5th Circuit Orders Winstead to Pay Back $500K in Bankruptcy Fees
A federal appeals court has ruled the doctrine of equitable mootness does not protect $500,000 in legal fees paid to Dallas-based Winstead for work it performed in a Chapter 11 bankruptcy.
The New Orleans-based 5th U.S. Circuit Court of Appeals said two lower courts should not have allowed the law firm to be paid from a reserve fund set aside for the secured claims of two officers of the former company, Texas Lawyer reports.
The court said an order compelling disgorgement of the attorney fees and expenses for the law firm’s work representing the plan administrator would not unravel the bankruptcy plan and the disgorged money would be distributed according to a bankruptcy court’s final decree. The Aug. 28 decision, Wooley v.
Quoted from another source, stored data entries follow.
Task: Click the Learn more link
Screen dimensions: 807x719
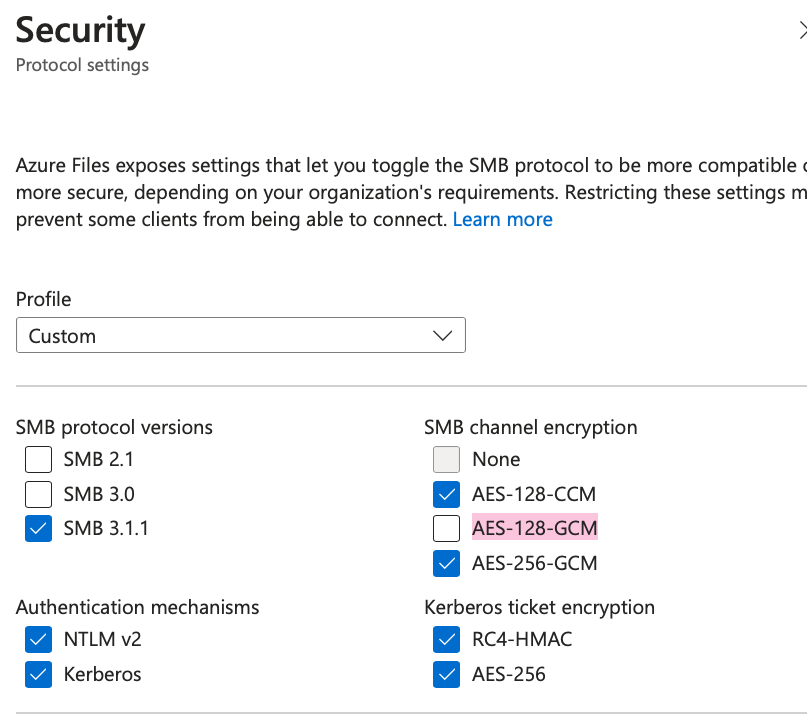Action: [x=502, y=219]
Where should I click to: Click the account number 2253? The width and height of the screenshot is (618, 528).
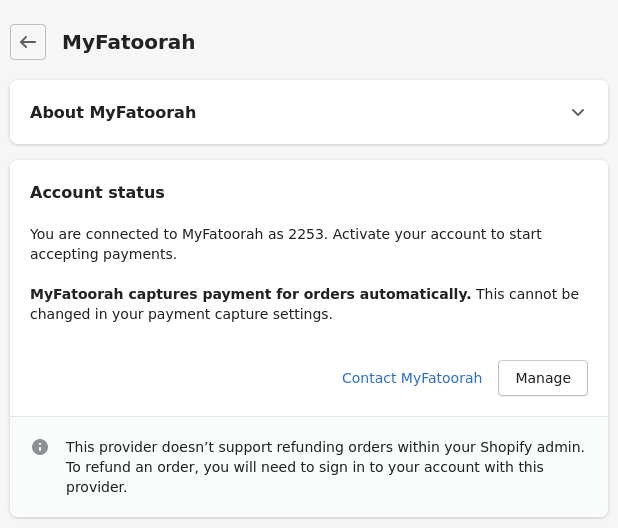click(x=305, y=234)
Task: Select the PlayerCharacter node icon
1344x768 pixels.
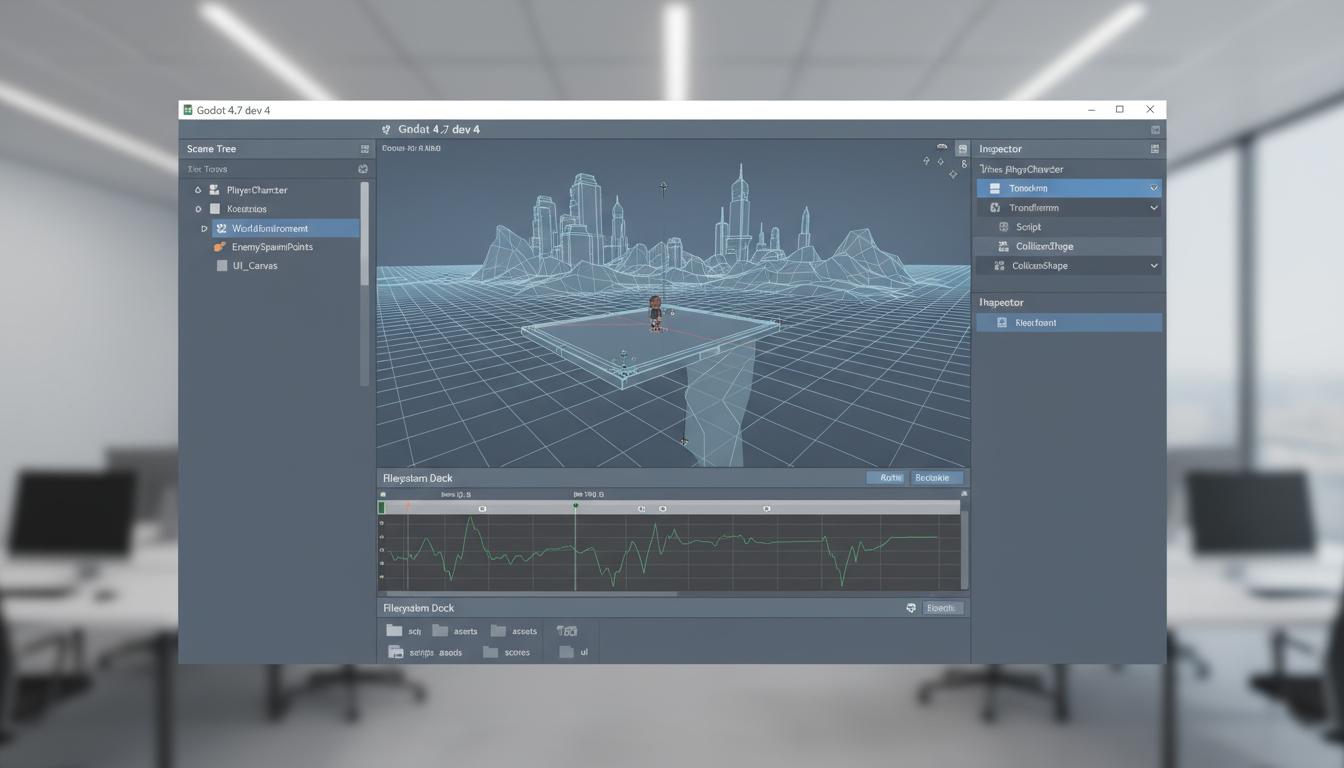Action: pos(214,189)
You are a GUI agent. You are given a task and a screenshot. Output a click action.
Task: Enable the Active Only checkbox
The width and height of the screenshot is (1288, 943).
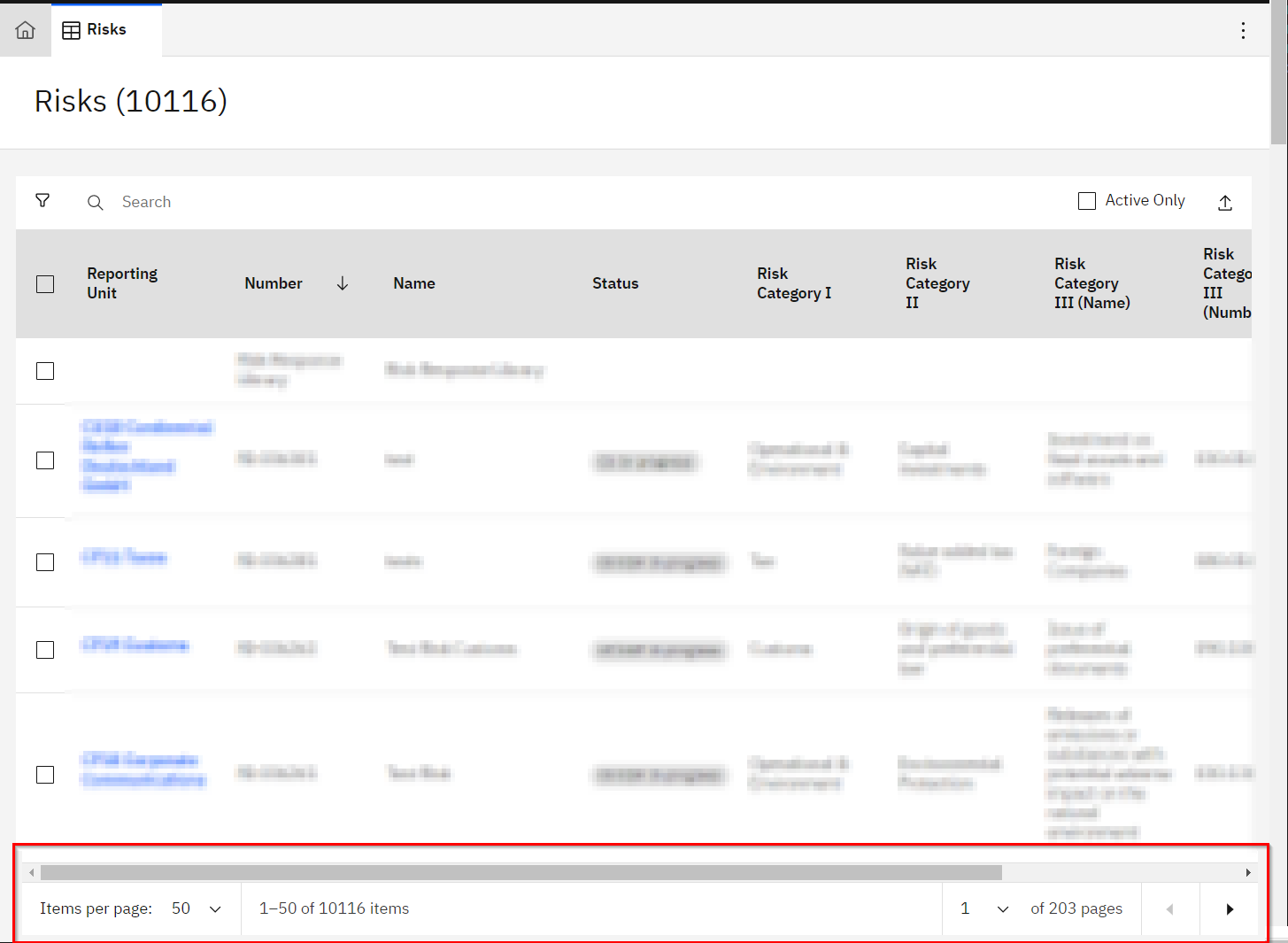click(1087, 201)
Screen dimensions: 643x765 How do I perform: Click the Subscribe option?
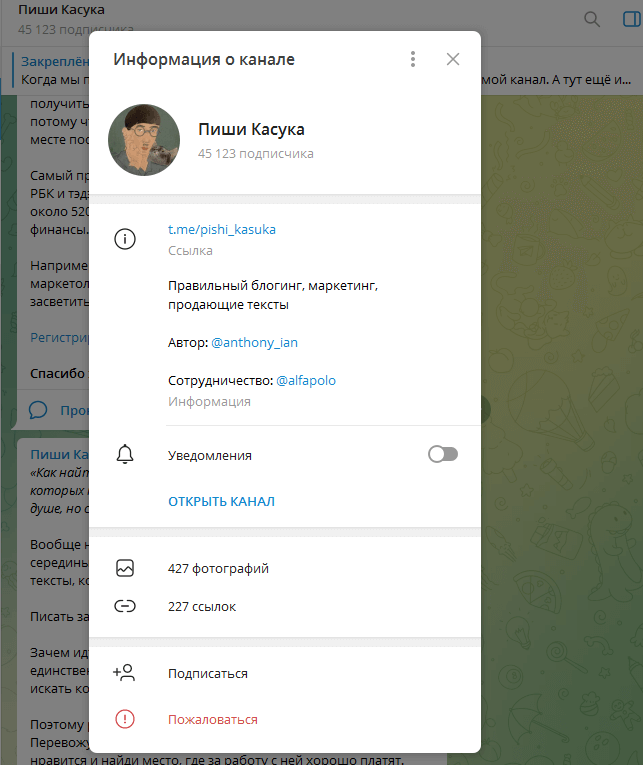208,673
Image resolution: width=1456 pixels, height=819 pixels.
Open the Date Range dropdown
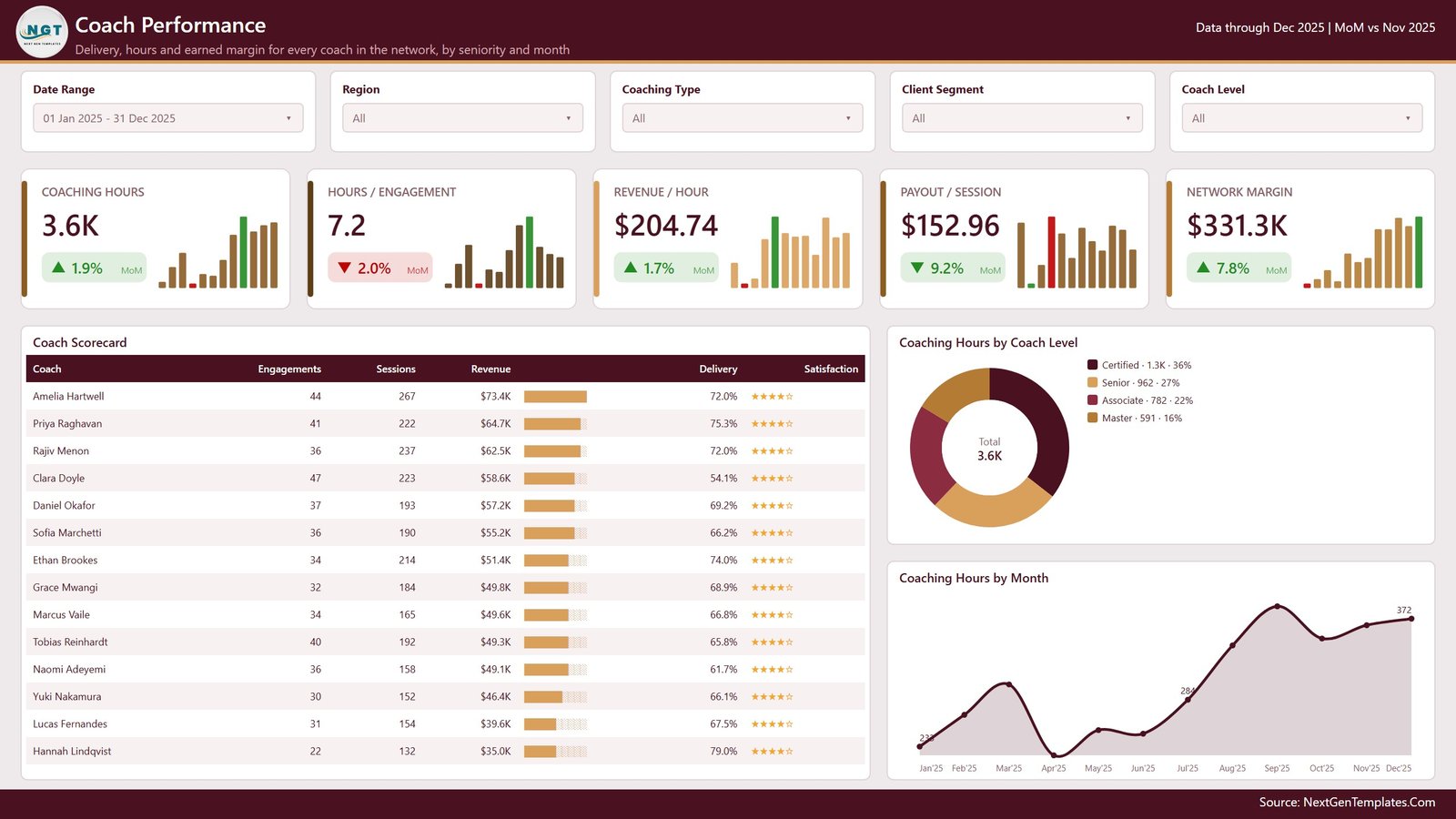coord(168,118)
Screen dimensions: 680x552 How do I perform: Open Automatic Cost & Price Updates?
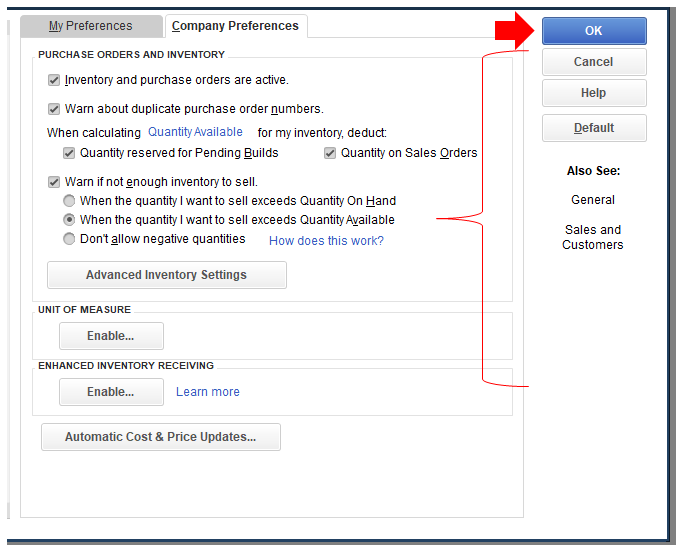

Faulner (PDF), involved a bankruptcy plan for the Schlotzsky’s sandwich chain.
Winstead has received a total of $1.5 million in fees for its representation of the plan administrator, the story says, quoting a brief in the case.
Former bankruptcy judge R. Glen Ayers, now a partner at Langley & Banack in San Antonio, told Texas lawyer that the case is troubling for lawyers whose fees are subject to court approval in Chapter 11 cases.
He said the case means the fees may be subject to recapture for an indefinite period. “This is scary, because it leaves you in the dark as to when a Chapter 11 case is finally over,” he told the publication.